Sinto ele se levantar quando fala por fim:

— Certo, senhorita Jones. Vejo você amanhã. — Ele cruza os braços atrás do corpo, curvando-se levemente em um aceno de despedida e começa a voltar por onde veio.

E imaginar que, eu pensei que uma caminhada não iria melhorar nada. Esse dia só está ficando melhor e melhor, e eu agradeço muito por isso. Minha vida sempre foi um inferno, mas acho que até o diabo se cansa de atormentar a alma de pessoas as vezes.

   O frio me abraça da noite que começa a surgir, encolho-me no casaco fino que botei mais cedo.

   Levanto-me e ligo novamente a música no meu celular. Taylor Swift canta em meus ouvidos e um arrepio involuntário se transforma na minha coluna.

"E eu sei que isso foi há muito tempo
E que não havia mais nada que eu pudesse fazer
E eu esqueço de você por tempo suficiente
Para esquecer a razão de precisar te esquecer
(...)
E talvez nós tenhamos nos perdido na tradução
Talvez eu tenha pedido demais
Mas talvez isso fosse uma obra prima, até você rasgá-la por completo
Correndo assustada, eu estava lá
Eu me lembro disso tudo muito bem"

    Tem certas coisas que parecem que foram feitas para você, ou aparecem no momento certo. Essa letra faz meus olhos marejarem por voltar nos pensamentos, sem querer, que tive mais cedo, da minha mãe.

   As vezes queria saber o porquê que nunca tentou me achar, porque não me ligou quando sai.

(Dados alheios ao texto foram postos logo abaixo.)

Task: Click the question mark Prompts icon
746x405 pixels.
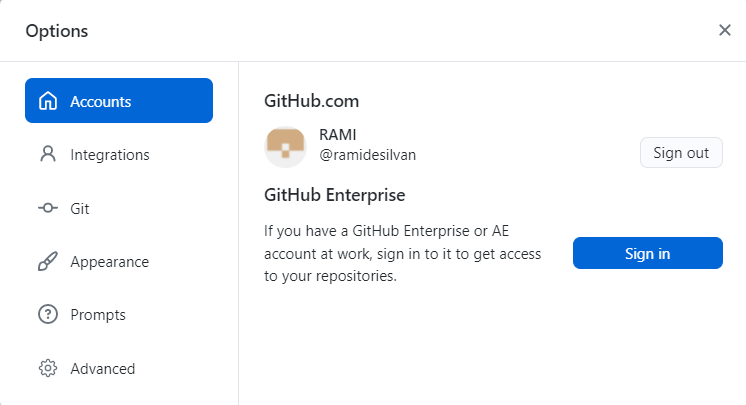Action: tap(47, 315)
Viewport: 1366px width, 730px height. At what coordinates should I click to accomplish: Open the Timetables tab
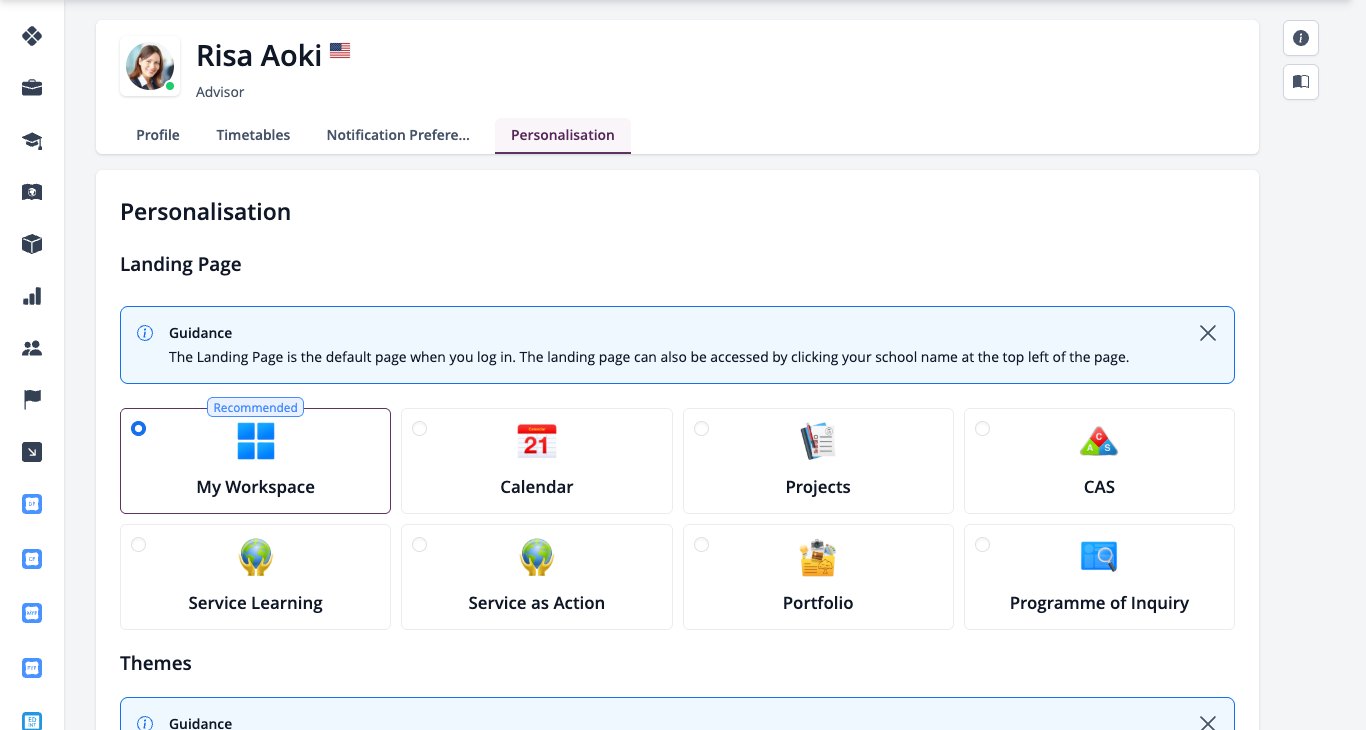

Eu pensei em voltar, tantas vezes, que parece um crime dizer a quantidade. Eu queria saber como ela está passando, sem me ter para ajudá-la quando desmaiava desacordada, quando vomitada as tripas para fora... E apesar de me criticar quando não fazia seus gostos, ela tinha momentos mais "sóbrios" que eu sei, que lá no fundo, ela gostava de mim.

    A música é interrompida por uma chamada repentina, e eu olho para cima piscando repetidamente para que as lágrimas sequem.

   — Alô? — falo ao atender.

   — Boa noite. Você tem algum parentesco com senhora Margaret Jones?

    Um pressentimento ruim sobe pelo meu corpo e respondo acanhada. E nada no mundo, me prepararia para o que a mulher me falou em seguida.

   — Sim... Eu sou filha dela.

   — Bom, sua mãe deu entrada no hospital Downtown esta manhã. Ela sofreu uma overdose devido a mistura de drogas ilícitas o que causou um infarto, e agora se encontra em coma induzido.